Das Gefühl zu haben, zur richtigen Zeit am richtigen Platz zu sein; immer wieder Unmögliches möglich zu machen; und die Kraft aus Teamarbeit, guter Kommunikation und Supervision. 

ZUR SACHE

Hospiz für Kinder

Am 4. Juli beschloss der Nationalrat die Novelle zum Pflegefondsgesetz. Erstmals wird darin die Förderung von mobilen Hospiz- und Palliativdiensten – auch für Kinder – als Zweck des Fonds festgehalten. Über „innovative Projekte“ sind auch Entlastungsangebote für Familien mit schwerkranken oder mehrfachbehinderten Kindern über Bundesmittel förderbar.
„Eine gute Versorgung von schwerkranken Kindern und Jugendlichen schließt immer Geschwister und Eltern mit ein. Daher müssen wir drei Bereiche bedenken: den stationären Bereich (Kliniken und Kinderhospize), den mobilen Bereich und den Entlastungsbereich.“ Das sagte Hospiz-Österreich-Chefin Waltraud Klasnic, als es galt, im Auftrag des Gesundheitsministeriums ein Kinder-Hospiz- und Palliativkonzept zu erarbeiten. Es wurde 2012 in mehreren Expert/-innentreffen erstellt und fordert u. a.: die Errichtung einer Kinderhospizstation; den Ausbau der Palliativbetten in Kinderspitälern und -stationen; ein flächendeckendes mobiles Hospiz-und Palliativangebot für Kinder; die Schaffung bzw. Förderung von Entlastungseinrichtungen.

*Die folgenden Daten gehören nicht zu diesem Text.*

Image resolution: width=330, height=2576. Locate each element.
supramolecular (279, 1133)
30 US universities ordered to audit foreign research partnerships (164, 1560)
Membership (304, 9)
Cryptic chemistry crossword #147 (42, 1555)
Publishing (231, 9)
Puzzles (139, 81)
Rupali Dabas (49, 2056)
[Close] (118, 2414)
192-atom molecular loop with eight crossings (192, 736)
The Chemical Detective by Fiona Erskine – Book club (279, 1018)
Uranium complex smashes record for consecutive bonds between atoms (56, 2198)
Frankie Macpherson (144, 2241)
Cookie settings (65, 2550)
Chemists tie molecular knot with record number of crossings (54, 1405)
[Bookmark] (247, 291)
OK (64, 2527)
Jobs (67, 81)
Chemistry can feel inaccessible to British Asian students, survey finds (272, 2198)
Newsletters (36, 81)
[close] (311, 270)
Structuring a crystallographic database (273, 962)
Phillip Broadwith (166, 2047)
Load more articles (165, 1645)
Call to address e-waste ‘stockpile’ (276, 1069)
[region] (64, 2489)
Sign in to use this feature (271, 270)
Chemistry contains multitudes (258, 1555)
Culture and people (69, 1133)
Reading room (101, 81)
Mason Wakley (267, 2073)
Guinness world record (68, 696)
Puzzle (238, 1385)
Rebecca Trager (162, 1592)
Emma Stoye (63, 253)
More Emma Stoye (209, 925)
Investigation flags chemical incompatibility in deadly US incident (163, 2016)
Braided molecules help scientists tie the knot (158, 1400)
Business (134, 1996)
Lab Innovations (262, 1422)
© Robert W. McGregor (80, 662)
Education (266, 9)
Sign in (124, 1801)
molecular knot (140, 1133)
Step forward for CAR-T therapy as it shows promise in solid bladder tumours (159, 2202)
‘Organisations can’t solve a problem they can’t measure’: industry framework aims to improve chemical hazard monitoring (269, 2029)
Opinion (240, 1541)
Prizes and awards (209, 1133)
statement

Derzeit gibt es in Österreich eine stationäre und z. T. auch mobile Palliativversorgung für Kinder rund um onkologische Kliniken. Mobile Kinderhospize sind in Wien (Netz, MOMO), Oberösterreich und Vorarlberg (siehe Beitrag) tätig. In Niederösterreich werden innerhalb der bestehenden mobilen Teams einzelne Ärzt/innen, Pfleger/innen und Ehrenamtliche zusätzlich für die Arbeit mit Kindern ausgebildet. Hospiz Tirol hat ausgebildete ehrenamtliche Mitarbeiter/innen zur psychosozialen Begleitung von Kindern und Familien. Die „Entlastung“ von schwerkranken Kindern und deren Familien zur Aufgabe gemacht haben sich der Sterntalerhof im Südburgenland und die Arche Herzensbrücken in Seefeld (Tirol).